** À faire **
1) D'après l'extrait sur Paul Claudel, en quelle année Claudel est-il né ?
2) Renommez "Paul Claudel" en "Claudel" dans l'extrait sur Paul Claudel, puis réécrivez le passage commençant à "(Juillet 1937)" et finissant à "plus récent ouvrage.".

** Extrait cité **
(Juillet 1937)
Paul Claudel est un poète et un poète catholique. C'est comme écrivain chrétien que nous nous proposons de l'envisager tout d'abord, avant de parler de son plus récent ouvrage.
Un poète est essentiellement un artiste qui rêve de s'évader de la médiocrité au sein de laquelle il vit; un poète chrétien est celui qui regarde vers ces cieux nouveaux et cette terre nouvelle qu'annonce l'Apocalypse et qui veut refaire pour lui-même et faire faire à ses lecteurs le chemin qui de ce monde-ci mène à l'autre. Paul Claudel est plus qu'un grand écrivain; il est un homme qui vit avec Dieu et qui veut amener des hommes à Dieu. C'est pourquoi, dans ce Bulletin dont la raison d'être est la diffusion du mysticisme indépendant et la bonne volonté de travailler à l'établissement ici-bas du culte en esprit et en vérité, le nom de Paul Claudel devait être inscrit.
Né en 1868 dans l'ancienne province de l'Ile-de-France, dans cette terre fertile mais rude du Tardenois où il placera son drame l'Annonce faite à Marie , la plus célèbre peut-être de ses oeuvres, il a de bonne heure aimé la solitude. Et il est à remarquer que, malgré sa notoriété, il a toujours été un solitaire. On s'en est aperçu quand, récemment, son nom a été présenté aux suffrages des membres de l'Académie française; il a presque fait figure d'un revenant et la porte s'est fermée devant lui.

** Données fournies **
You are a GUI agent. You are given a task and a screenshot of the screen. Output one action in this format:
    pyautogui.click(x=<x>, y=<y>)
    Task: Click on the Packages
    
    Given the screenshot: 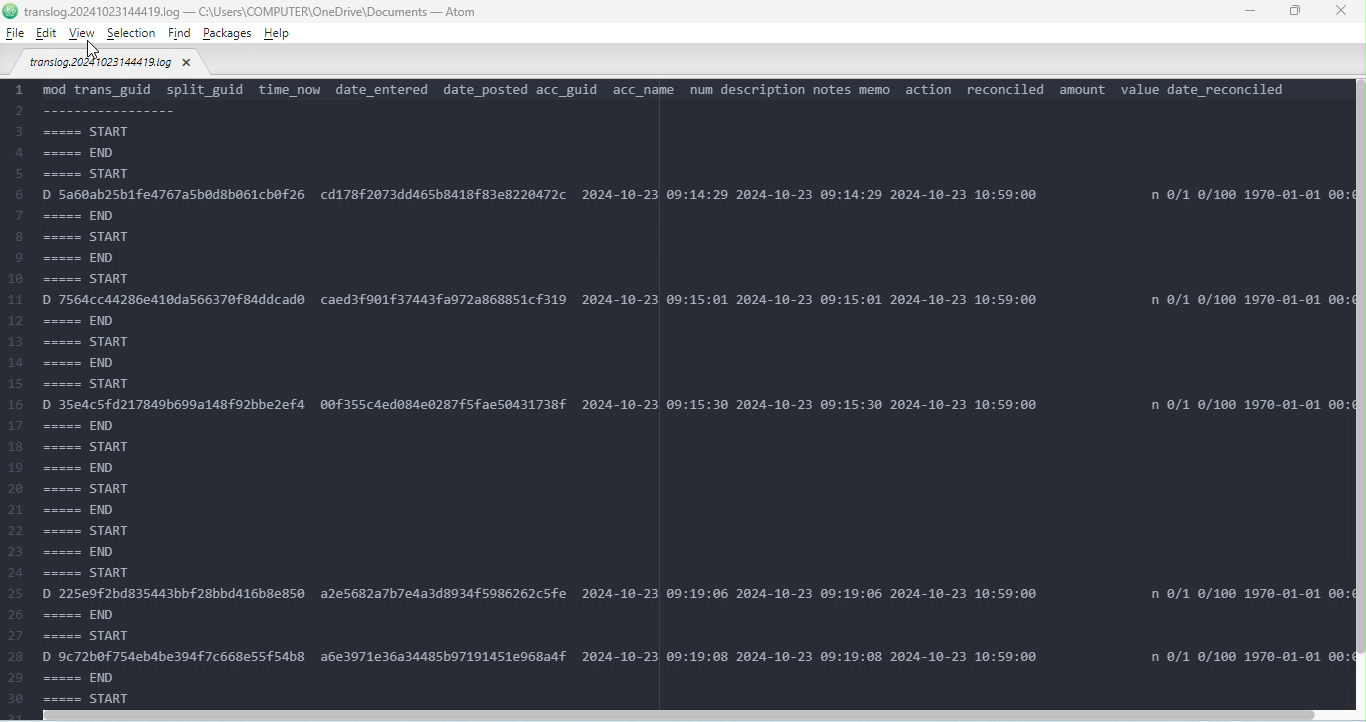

** Solutions par tâche **
1) En 1868.

2)
(Juillet 1937)
Claudel est un poète et un poète catholique. C'est comme écrivain chrétien que nous nous proposons de l'envisager tout d'abord, avant de parler de son plus récent ouvrage.